§ DIRECTIVE
Put the records from the line with "Given: Click the" up to and including the line with "Looking at the" into a two-column CSV with the columns request and answer. Each request takes one row, with its text and answer each in one quoted field and line breaks turned into spaces. Leave the pictures out.

## begin DATA SHOWN

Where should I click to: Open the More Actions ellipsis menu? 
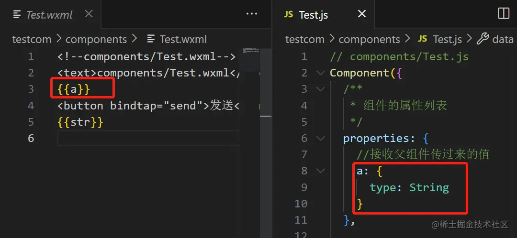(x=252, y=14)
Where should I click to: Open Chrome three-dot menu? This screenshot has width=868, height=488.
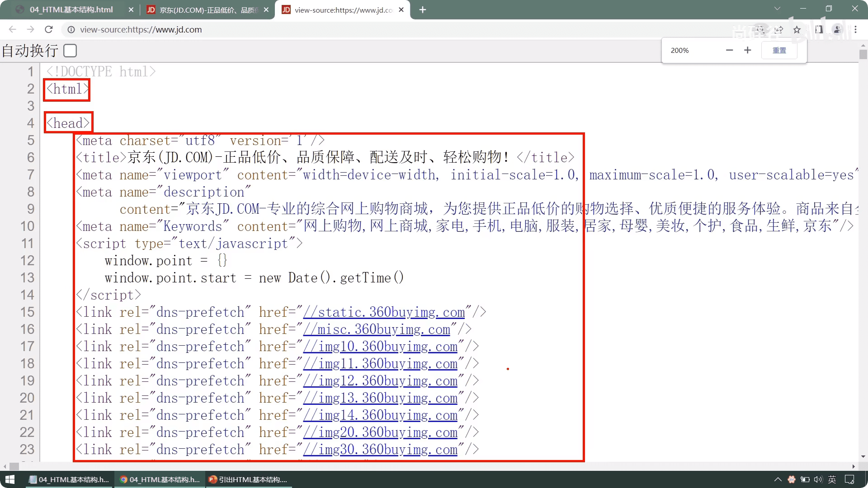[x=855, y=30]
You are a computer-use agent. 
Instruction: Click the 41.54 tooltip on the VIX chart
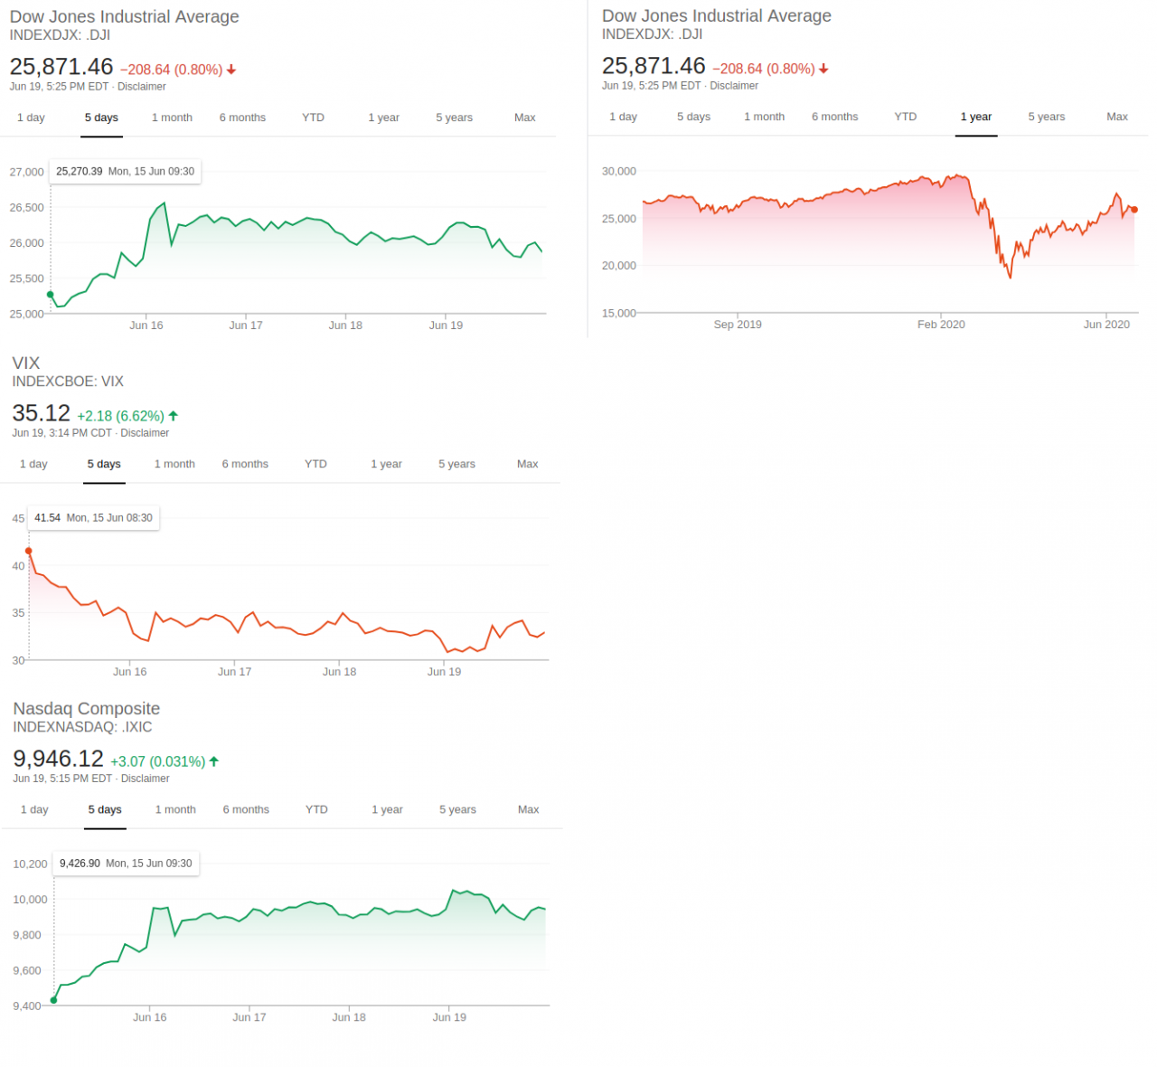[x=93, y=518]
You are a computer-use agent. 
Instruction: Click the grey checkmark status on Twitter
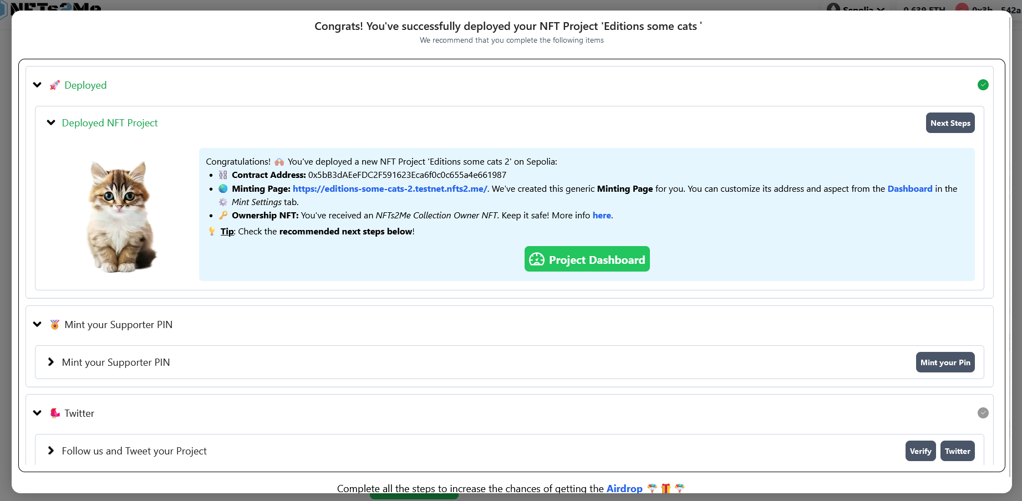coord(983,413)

## end DATA SHOWN
## begin DATA SHOWN

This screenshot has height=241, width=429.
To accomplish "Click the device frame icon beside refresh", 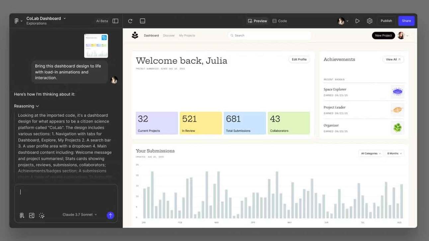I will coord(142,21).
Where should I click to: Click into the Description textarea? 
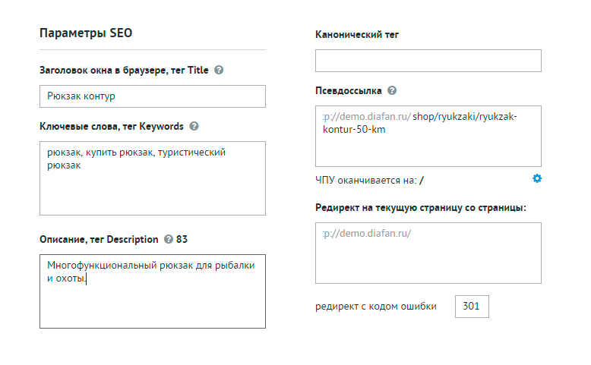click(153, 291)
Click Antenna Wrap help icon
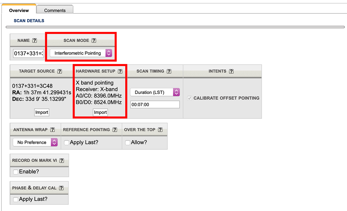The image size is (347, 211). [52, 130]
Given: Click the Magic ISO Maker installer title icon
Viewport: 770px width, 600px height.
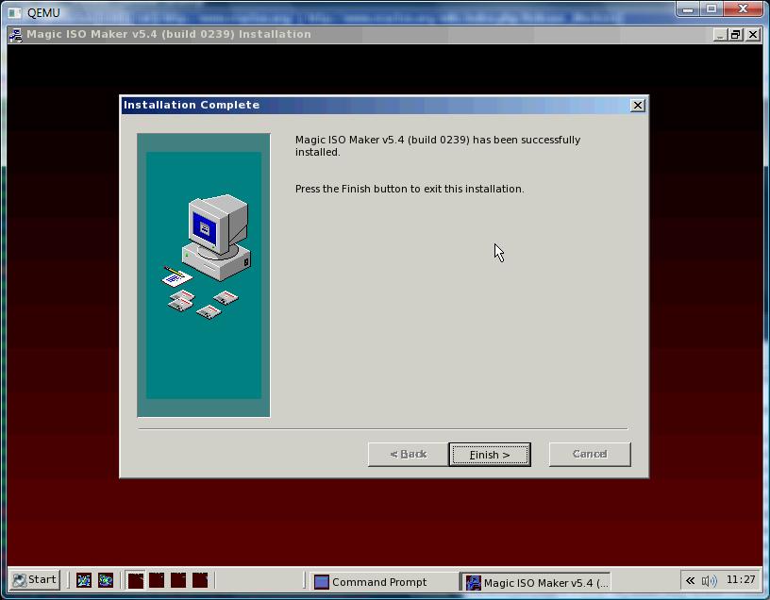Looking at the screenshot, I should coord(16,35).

## end DATA SHOWN
## begin DATA SHOWN

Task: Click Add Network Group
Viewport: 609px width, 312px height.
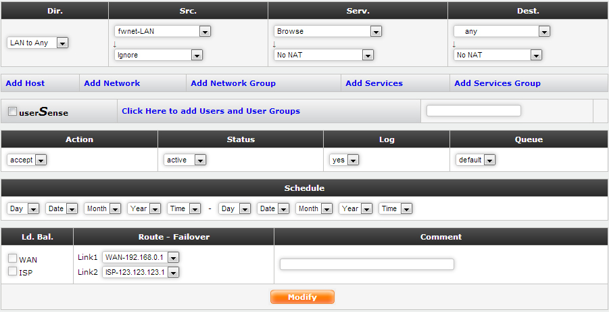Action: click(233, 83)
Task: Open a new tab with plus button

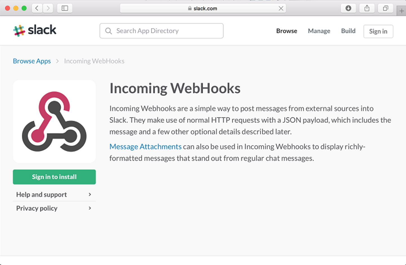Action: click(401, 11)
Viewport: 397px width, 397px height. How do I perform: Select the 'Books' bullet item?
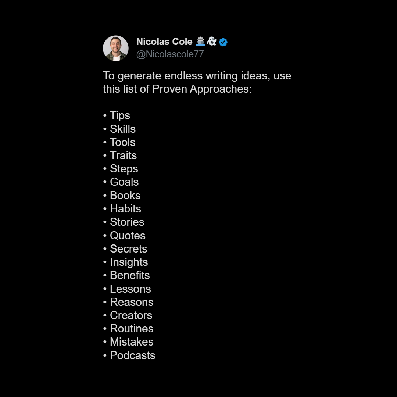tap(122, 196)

## end DATA SHOWN

§ SOLUTION TO THE PROBLEM
request,answer
"Given: Click the Magic ISO Maker installer title icon Viewport: 770px width, 600px height.","Looking at the screenshot, I should coord(16,35)."